-- What to produce --
Would you please write out the records below exactly as they appear?

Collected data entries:
= = = =
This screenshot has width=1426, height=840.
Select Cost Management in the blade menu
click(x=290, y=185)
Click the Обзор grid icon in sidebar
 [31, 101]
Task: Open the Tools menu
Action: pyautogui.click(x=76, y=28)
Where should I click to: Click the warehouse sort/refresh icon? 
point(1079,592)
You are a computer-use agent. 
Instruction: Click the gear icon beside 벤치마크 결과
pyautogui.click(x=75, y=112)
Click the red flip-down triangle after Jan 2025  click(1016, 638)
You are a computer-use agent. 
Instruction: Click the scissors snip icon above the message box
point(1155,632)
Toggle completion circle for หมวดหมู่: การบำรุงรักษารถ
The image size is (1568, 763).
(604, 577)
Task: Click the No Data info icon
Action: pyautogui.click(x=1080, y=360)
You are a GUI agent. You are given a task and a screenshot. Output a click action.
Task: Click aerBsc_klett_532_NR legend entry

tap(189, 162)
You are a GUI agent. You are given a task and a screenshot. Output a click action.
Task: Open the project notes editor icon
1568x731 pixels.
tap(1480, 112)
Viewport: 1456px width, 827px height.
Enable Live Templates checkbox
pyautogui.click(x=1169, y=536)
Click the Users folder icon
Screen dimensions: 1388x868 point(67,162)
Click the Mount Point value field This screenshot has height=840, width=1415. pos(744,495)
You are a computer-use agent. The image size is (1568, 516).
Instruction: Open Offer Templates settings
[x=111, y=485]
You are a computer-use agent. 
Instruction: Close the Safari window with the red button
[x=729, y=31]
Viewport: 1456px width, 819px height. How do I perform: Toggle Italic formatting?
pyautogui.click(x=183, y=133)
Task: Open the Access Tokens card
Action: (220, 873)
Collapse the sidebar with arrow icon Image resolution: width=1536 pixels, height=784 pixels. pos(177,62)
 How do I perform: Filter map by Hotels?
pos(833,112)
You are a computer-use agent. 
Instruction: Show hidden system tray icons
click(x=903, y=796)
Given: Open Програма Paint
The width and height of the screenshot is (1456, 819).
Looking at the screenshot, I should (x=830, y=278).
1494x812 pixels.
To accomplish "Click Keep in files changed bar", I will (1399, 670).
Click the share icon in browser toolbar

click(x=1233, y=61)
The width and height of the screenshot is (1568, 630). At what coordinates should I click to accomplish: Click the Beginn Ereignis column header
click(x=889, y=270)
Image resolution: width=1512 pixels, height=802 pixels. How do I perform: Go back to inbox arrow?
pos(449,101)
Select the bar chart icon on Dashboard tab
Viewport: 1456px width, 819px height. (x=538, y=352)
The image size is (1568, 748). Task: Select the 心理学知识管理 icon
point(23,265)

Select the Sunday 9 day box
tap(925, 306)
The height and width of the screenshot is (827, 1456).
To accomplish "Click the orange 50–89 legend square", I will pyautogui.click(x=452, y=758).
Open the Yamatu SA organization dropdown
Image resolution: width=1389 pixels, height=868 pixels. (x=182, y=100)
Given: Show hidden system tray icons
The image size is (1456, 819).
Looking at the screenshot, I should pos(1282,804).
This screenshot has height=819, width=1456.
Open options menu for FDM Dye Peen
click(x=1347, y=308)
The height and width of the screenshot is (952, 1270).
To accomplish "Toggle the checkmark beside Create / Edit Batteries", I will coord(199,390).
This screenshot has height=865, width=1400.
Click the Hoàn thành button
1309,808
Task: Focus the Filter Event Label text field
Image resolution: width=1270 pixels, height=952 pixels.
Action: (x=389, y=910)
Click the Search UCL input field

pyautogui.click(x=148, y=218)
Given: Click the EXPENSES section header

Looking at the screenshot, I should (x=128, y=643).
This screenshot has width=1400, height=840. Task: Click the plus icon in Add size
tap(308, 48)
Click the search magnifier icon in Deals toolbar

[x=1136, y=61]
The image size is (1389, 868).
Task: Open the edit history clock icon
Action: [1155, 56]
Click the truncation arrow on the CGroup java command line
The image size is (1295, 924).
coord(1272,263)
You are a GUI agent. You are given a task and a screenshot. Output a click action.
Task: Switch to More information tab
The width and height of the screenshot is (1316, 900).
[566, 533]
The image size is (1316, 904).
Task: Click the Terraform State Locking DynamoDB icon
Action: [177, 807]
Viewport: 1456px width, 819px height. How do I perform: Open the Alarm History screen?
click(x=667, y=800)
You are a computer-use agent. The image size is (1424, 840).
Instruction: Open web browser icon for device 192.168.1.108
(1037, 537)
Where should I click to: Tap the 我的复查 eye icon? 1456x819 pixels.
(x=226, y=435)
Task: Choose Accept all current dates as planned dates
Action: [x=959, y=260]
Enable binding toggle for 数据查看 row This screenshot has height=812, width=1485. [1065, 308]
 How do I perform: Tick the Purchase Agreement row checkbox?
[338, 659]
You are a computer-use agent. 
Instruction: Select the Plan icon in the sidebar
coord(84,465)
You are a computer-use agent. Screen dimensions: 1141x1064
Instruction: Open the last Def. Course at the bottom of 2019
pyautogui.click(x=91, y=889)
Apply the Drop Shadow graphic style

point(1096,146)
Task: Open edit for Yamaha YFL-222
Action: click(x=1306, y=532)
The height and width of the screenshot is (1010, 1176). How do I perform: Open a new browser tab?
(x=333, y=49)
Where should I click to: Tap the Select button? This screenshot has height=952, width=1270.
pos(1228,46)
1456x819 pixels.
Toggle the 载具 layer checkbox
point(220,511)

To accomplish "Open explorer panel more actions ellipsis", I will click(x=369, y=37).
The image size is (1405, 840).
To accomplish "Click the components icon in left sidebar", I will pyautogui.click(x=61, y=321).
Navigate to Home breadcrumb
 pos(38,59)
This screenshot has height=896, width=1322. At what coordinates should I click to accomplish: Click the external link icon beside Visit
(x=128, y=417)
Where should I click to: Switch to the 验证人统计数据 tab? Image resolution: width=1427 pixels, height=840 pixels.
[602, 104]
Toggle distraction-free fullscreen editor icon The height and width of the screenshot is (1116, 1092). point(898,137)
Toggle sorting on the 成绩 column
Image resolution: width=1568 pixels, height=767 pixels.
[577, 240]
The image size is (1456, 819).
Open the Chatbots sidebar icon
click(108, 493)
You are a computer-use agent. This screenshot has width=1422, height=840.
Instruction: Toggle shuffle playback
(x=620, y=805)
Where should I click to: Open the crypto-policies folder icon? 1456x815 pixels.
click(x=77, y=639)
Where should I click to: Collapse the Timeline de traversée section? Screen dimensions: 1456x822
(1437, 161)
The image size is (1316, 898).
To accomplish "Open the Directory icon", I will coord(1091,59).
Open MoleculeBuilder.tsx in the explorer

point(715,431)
= = = =
-- Output below --
This screenshot has width=1426, height=840.
Select Cost Management in the blade menu
click(x=290, y=185)
Click the Обзор grid icon in sidebar
 [31, 101]
Task: Open the Tools menu
Action: pyautogui.click(x=76, y=28)
Where should I click to: Click the warehouse sort/refresh icon? 
point(1079,592)
You are a computer-use agent. 
Instruction: Click the gear icon beside 벤치마크 결과
pyautogui.click(x=75, y=112)
Click the red flip-down triangle after Jan 2025  click(1016, 638)
You are a computer-use agent. 
Instruction: Click the scissors snip icon above the message box
point(1155,632)
Toggle completion circle for หมวดหมู่: การบำรุงรักษารถ
The image size is (1568, 763).
(604, 577)
Task: Click the No Data info icon
Action: pyautogui.click(x=1080, y=360)
You are a GUI agent. You are given a task and a screenshot. Output a click action.
Task: Click aerBsc_klett_532_NR legend entry

tap(189, 162)
You are a GUI agent. You are given a task and a screenshot. Output a click action.
Task: Open the project notes editor icon
1568x731 pixels.
tap(1480, 112)
Viewport: 1456px width, 827px height.
Enable Live Templates checkbox
pyautogui.click(x=1169, y=536)
Click the Users folder icon
Screen dimensions: 1388x868 point(67,162)
Click the Mount Point value field This screenshot has height=840, width=1415. pos(744,495)
You are a computer-use agent. The image size is (1568, 516).
Instruction: Open Offer Templates settings
[x=111, y=485]
You are a computer-use agent. 
Instruction: Close the Safari window with the red button
[x=729, y=31]
Viewport: 1456px width, 819px height. How do I perform: Toggle Italic formatting?
pyautogui.click(x=183, y=133)
Task: Open the Access Tokens card
Action: (220, 873)
Collapse the sidebar with arrow icon Image resolution: width=1536 pixels, height=784 pixels. pos(177,62)
 How do I perform: Filter map by Hotels?
pos(833,112)
You are a computer-use agent. 
Instruction: Show hidden system tray icons
click(x=903, y=796)
Given: Open Програма Paint
The width and height of the screenshot is (1456, 819).
Looking at the screenshot, I should (x=830, y=278).
1494x812 pixels.
To accomplish "Click Keep in files changed bar", I will (1399, 670).
Click the share icon in browser toolbar

click(x=1233, y=61)
The width and height of the screenshot is (1568, 630). At what coordinates should I click to accomplish: Click the Beginn Ereignis column header
click(x=889, y=270)
Image resolution: width=1512 pixels, height=802 pixels. How do I perform: Go back to inbox arrow?
pos(449,101)
Select the bar chart icon on Dashboard tab
Viewport: 1456px width, 819px height. (x=538, y=352)
The image size is (1568, 748). Task: Select the 心理学知识管理 icon
point(23,265)

Select the Sunday 9 day box
tap(925, 306)
The height and width of the screenshot is (827, 1456).
To accomplish "Click the orange 50–89 legend square", I will pyautogui.click(x=452, y=758).
Open the Yamatu SA organization dropdown
Image resolution: width=1389 pixels, height=868 pixels. (x=182, y=100)
Given: Show hidden system tray icons
The image size is (1456, 819).
Looking at the screenshot, I should pos(1282,804).
This screenshot has height=819, width=1456.
Open options menu for FDM Dye Peen
click(x=1347, y=308)
The height and width of the screenshot is (952, 1270).
To accomplish "Toggle the checkmark beside Create / Edit Batteries", I will coord(199,390).
This screenshot has height=865, width=1400.
Click the Hoàn thành button
1309,808
Task: Focus the Filter Event Label text field
Image resolution: width=1270 pixels, height=952 pixels.
Action: (x=389, y=910)
Click the Search UCL input field

pyautogui.click(x=148, y=218)
Given: Click the EXPENSES section header

Looking at the screenshot, I should (x=128, y=643).
This screenshot has width=1400, height=840. Task: Click the plus icon in Add size
tap(308, 48)
Click the search magnifier icon in Deals toolbar

[x=1136, y=61]
The image size is (1389, 868).
Task: Open the edit history clock icon
Action: [1155, 56]
Click the truncation arrow on the CGroup java command line
The image size is (1295, 924).
coord(1272,263)
You are a GUI agent. You are given a task and a screenshot. Output a click action.
Task: Switch to More information tab
The width and height of the screenshot is (1316, 900).
[566, 533]
The image size is (1316, 904).
Task: Click the Terraform State Locking DynamoDB icon
Action: [177, 807]
Viewport: 1456px width, 819px height. How do I perform: Open the Alarm History screen?
click(x=667, y=800)
You are a computer-use agent. The image size is (1424, 840).
Instruction: Open web browser icon for device 192.168.1.108
(1037, 537)
Where should I click to: Tap the 我的复查 eye icon? 1456x819 pixels.
(x=226, y=435)
Task: Choose Accept all current dates as planned dates
Action: [x=959, y=260]
Enable binding toggle for 数据查看 row This screenshot has height=812, width=1485. [1065, 308]
 How do I perform: Tick the Purchase Agreement row checkbox?
[338, 659]
You are a computer-use agent. 
Instruction: Select the Plan icon in the sidebar
coord(84,465)
You are a computer-use agent. Screen dimensions: 1141x1064
Instruction: Open the last Def. Course at the bottom of 2019
pyautogui.click(x=91, y=889)
Apply the Drop Shadow graphic style

point(1096,146)
Task: Open edit for Yamaha YFL-222
Action: click(x=1306, y=532)
The height and width of the screenshot is (1010, 1176). How do I perform: Open a new browser tab?
(x=333, y=49)
Where should I click to: Tap the Select button? This screenshot has height=952, width=1270.
pos(1228,46)
1456x819 pixels.
Toggle the 载具 layer checkbox
point(220,511)

To accomplish "Open explorer panel more actions ellipsis", I will click(x=369, y=37).
The image size is (1405, 840).
To accomplish "Click the components icon in left sidebar", I will pyautogui.click(x=61, y=321).
Navigate to Home breadcrumb
 pos(38,59)
This screenshot has height=896, width=1322. At what coordinates should I click to accomplish: Click the external link icon beside Visit
(x=128, y=417)
Where should I click to: Switch to the 验证人统计数据 tab? Image resolution: width=1427 pixels, height=840 pixels.
[602, 104]
Toggle distraction-free fullscreen editor icon The height and width of the screenshot is (1116, 1092). point(898,137)
Toggle sorting on the 成绩 column
Image resolution: width=1568 pixels, height=767 pixels.
[577, 240]
The image size is (1456, 819).
Open the Chatbots sidebar icon
click(108, 493)
You are a computer-use agent. This screenshot has width=1422, height=840.
Instruction: Toggle shuffle playback
(x=620, y=805)
Where should I click to: Open the crypto-policies folder icon? 1456x815 pixels.
click(x=77, y=639)
Where should I click to: Collapse the Timeline de traversée section? Screen dimensions: 1456x822
(1437, 161)
The image size is (1316, 898).
To accomplish "Open the Directory icon", I will coord(1091,59).
Open MoleculeBuilder.tsx in the explorer

point(715,431)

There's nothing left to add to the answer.